In contrast to modern olympics, there were fewer events, women were barred rights of participation, and the games were always held at Olympia instead of moving to different sites. The winners would be rewarded with a simple olive tree branch, which was cut with a gold-handled knife, from a wild olive tree, as well as being known as heroes for putting their hometown on the map (Library Advanced Org. [LAO], 1).
While the exact amount of spectators that attended the Olympics is unknown, the tiers of the Olympic stadium were built to accommodate around forty-five to fifty thousand. As the games grew, royalty began to compete for personal gain, mainly in the chariot events. Humans and gods were glorified as well as many winners erecting statues around the arena to deify themselves (Carlos 1,2).
The pentathlon was added in 708 B.C. in the 18th Olympiad consisting of five events: discus, javelin, long jump, running and wrestling. The pentathlon was said to be invented by Jason, who combined the five events and awarded the first prize to a friend, Peleus, who placed second in everything except for wrestling, which he placed first.
The pentathlon was a combination of light events: jumping, running, javelin and heavy events: discus and wrestling. While it remains unknown how the decision of the winner was made, it is believed that the last two winners confronted each other in wrestling, with the winner declared pentathlon victor. Speed, strength, skill, and endurance are all qualities necessary to participate in the pentathlon. A quote from Aristotle, ?The pentathletes are the best, because they are naturally endowed with both strength and speed? (Foundation of the Hellenic World [FHW], 1).
Boxing, added in 688 B.C., was first mentioned in Homeric poems, and was held in honor of Patroclus. It is said that Apollo, who defeated and killed Phorbus, was the inventor of the boxing event. The ancient boxing differed in many ways from the modern boxing that we are used to. While having no time limit to the fight, opponents fought until one raised his hand in defeat, or fell knocked out or dead. An effective tactic of ancient boxing was positioning your opponent to face the sun, blinding him with the glare. When a match would stalemate, the contestants had the option of klimax, which meant both men stood still and allowed his opponent a blow without making an attempt to avoid it.
For wrist and hand support, the boxers would wrap himantes, or straps of soft ox-hide around the first knuckles of the fingers, then ran diagonally across the palm onto the back of the hand, leaving the thumb uncovered. Because himantes were time consuming, boxers later started using ?oxies himantes? which had hard leather straps with a layer of wool to protect the hand. The Romans later invented the caestus, which was a boxing glove reinforced with iron and lead, transforming the art of boxing into a deadly contest.

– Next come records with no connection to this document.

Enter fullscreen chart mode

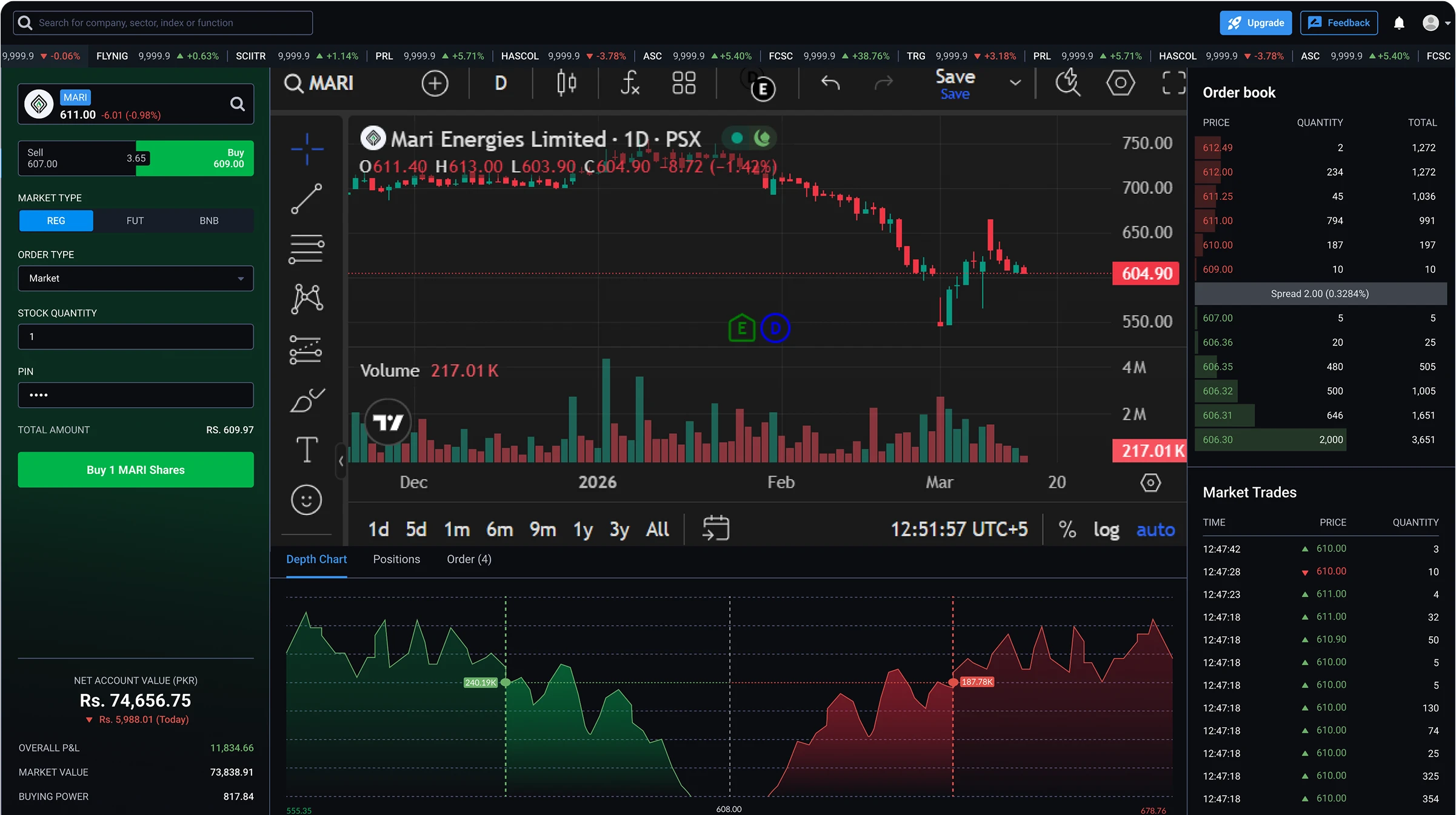pyautogui.click(x=1174, y=83)
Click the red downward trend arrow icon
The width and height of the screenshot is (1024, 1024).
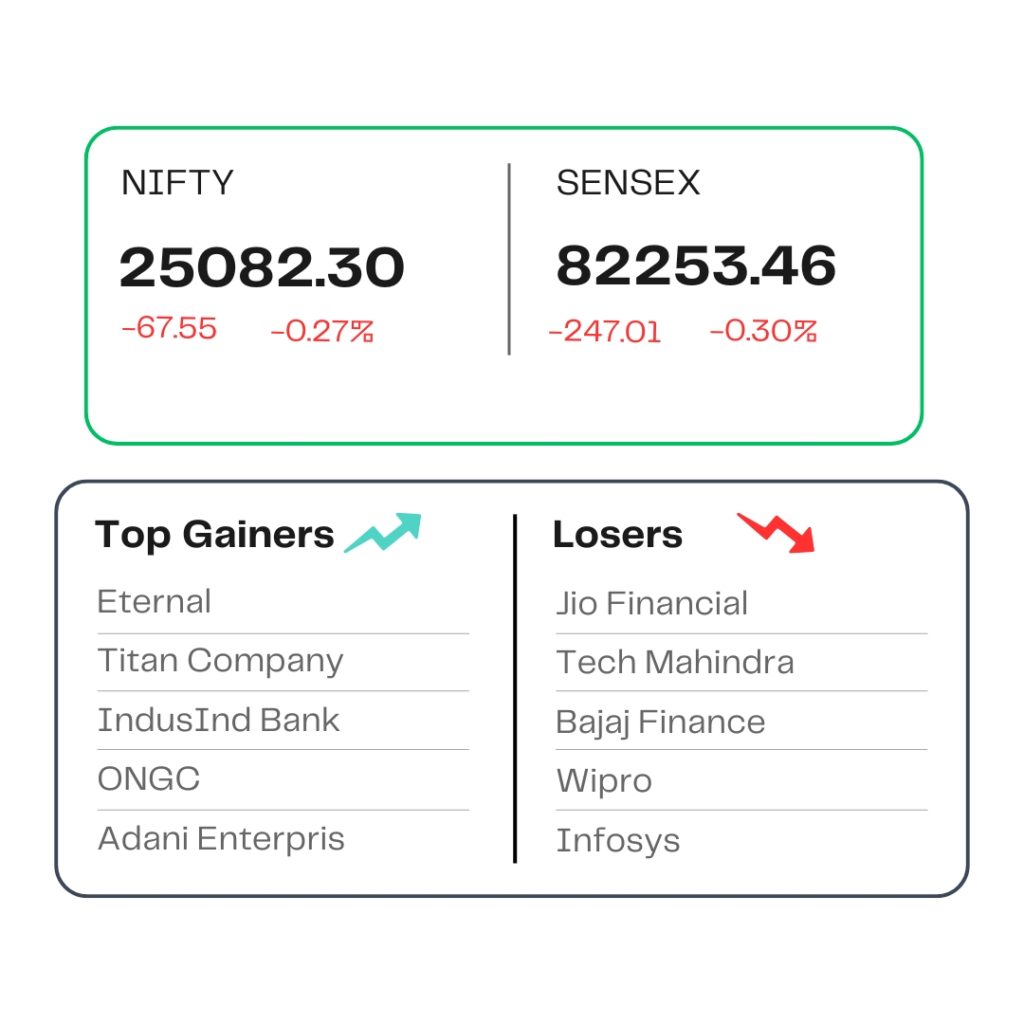click(x=776, y=533)
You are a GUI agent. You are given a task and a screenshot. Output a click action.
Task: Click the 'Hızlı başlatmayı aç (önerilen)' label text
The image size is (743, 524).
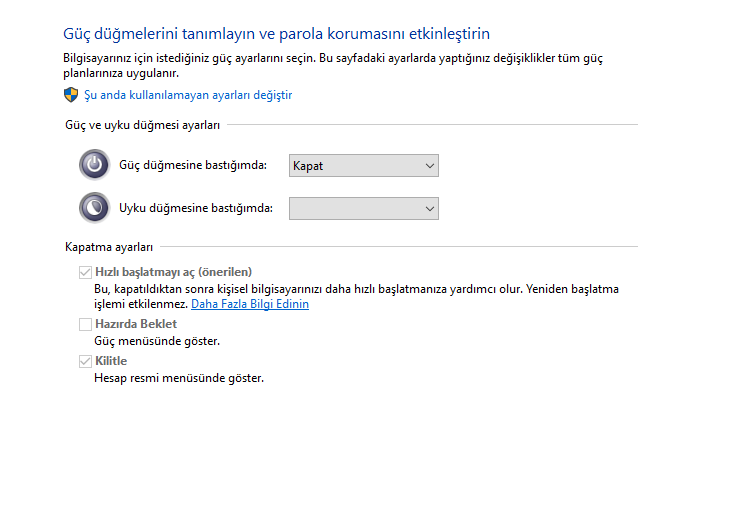click(x=173, y=272)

Philostratos claims that a good boxer should have long strong arms, a high neck and powerful flexible wrists. It is also important that the boxer has persistence, patience, endurance, as well as great will power and strength.
A popular boxing match that was recorded in ancient mythology was a battle between Polydeukes and Amykos, king of Bebrykes. The king challenged all travelers through his country, and he would kill them in the match. He then proceeded to challenge Polydeukes who was too tough of a competitor for the king, and he made the king swear to leave all travelors alone from there on in (FHWB 1-2, LAO 1).

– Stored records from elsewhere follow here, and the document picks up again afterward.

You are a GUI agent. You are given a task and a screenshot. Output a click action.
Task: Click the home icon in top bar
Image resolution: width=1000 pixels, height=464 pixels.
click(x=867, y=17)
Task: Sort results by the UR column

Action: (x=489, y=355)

The discus is one of the competitions that does not relate to any military or farming action. Homer?s description of the event dates back to when Achilles held events in honor of Patroclus.

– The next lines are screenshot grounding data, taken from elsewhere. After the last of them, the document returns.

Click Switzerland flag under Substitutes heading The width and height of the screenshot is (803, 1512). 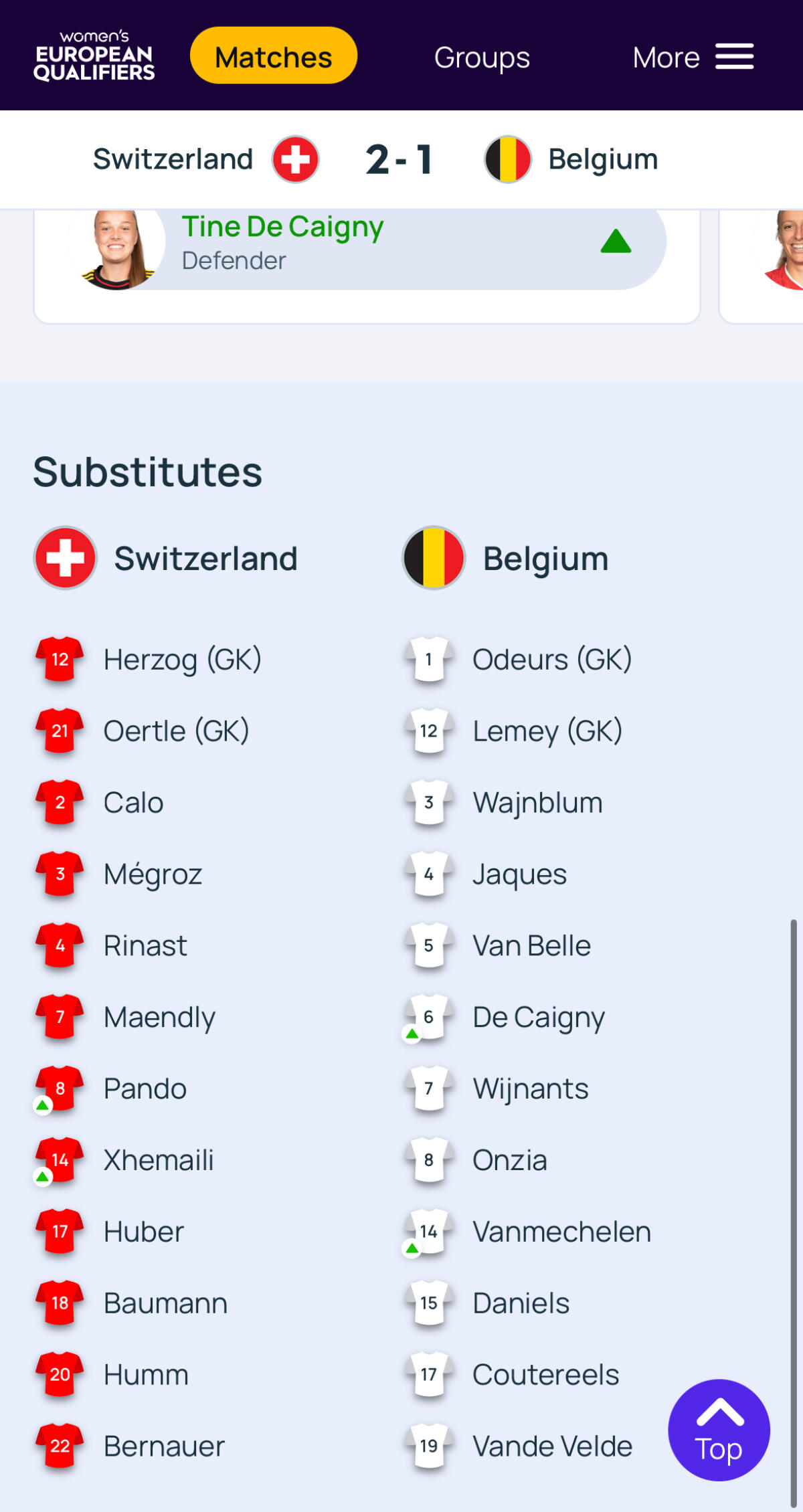[66, 558]
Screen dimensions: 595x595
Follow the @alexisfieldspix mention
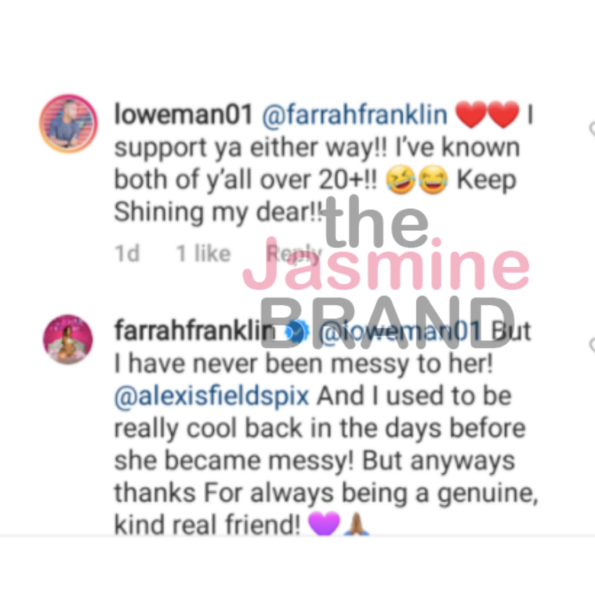point(212,396)
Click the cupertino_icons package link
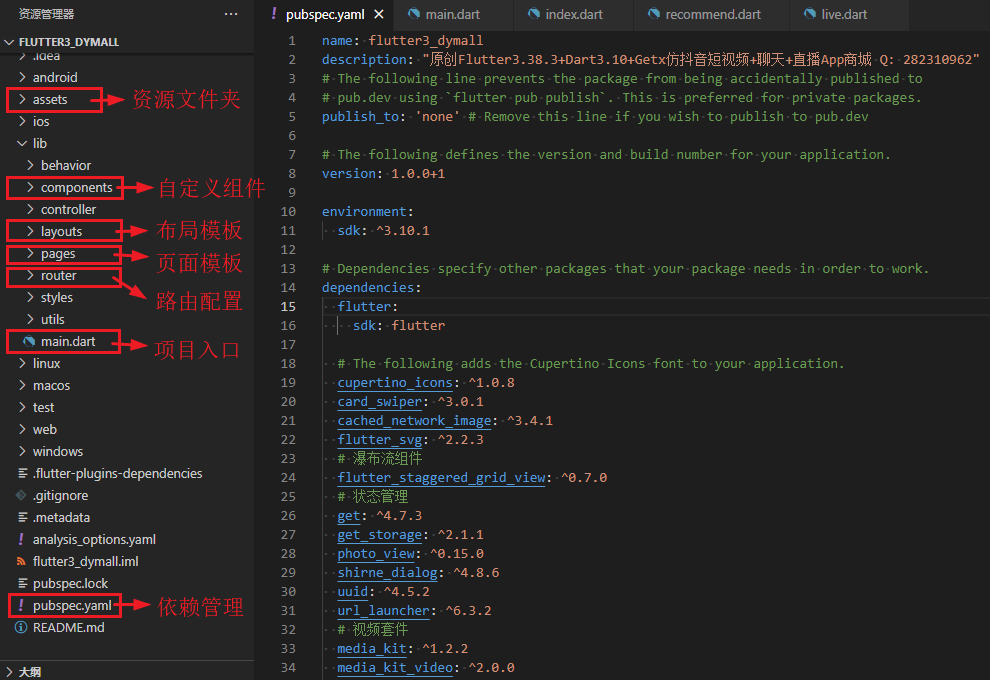990x680 pixels. [395, 382]
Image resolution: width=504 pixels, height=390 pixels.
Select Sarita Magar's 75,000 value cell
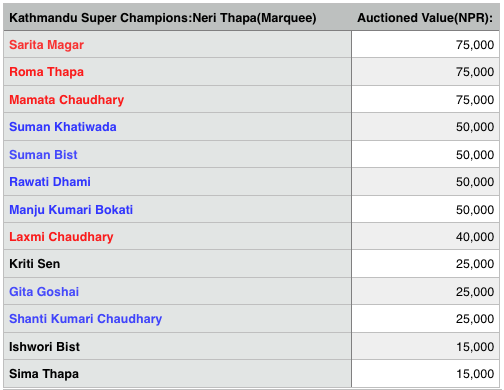tap(425, 45)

Through archeological discoveries, vase paintings indicate that the discuss was at first made of stone, then later made of iron, lead, or bronze. The discuss ranged from 17 to 32 cm in diameter, and weighed from 1.3 to 6.6 kilograms with two curves that had a large circumference. In order to be a successful discuss thrower it was required to have rhythm, precision, and power. To throw the discuss, the athlete would hold the discuss high with one hand and support it with the other swinging it forcefully down and forward or from the side and forward. Shoulders muscles, chest and ribs are all used in this motion.
In Greek mythology, it is said that Apollo accidentally killed his friend Hyakinthios with the discus, when the Zephyr blew it off its course. However unlike mythology, there is no proof of any accidental deaths during the competition because the spectators sat on embankments (FHWD 1).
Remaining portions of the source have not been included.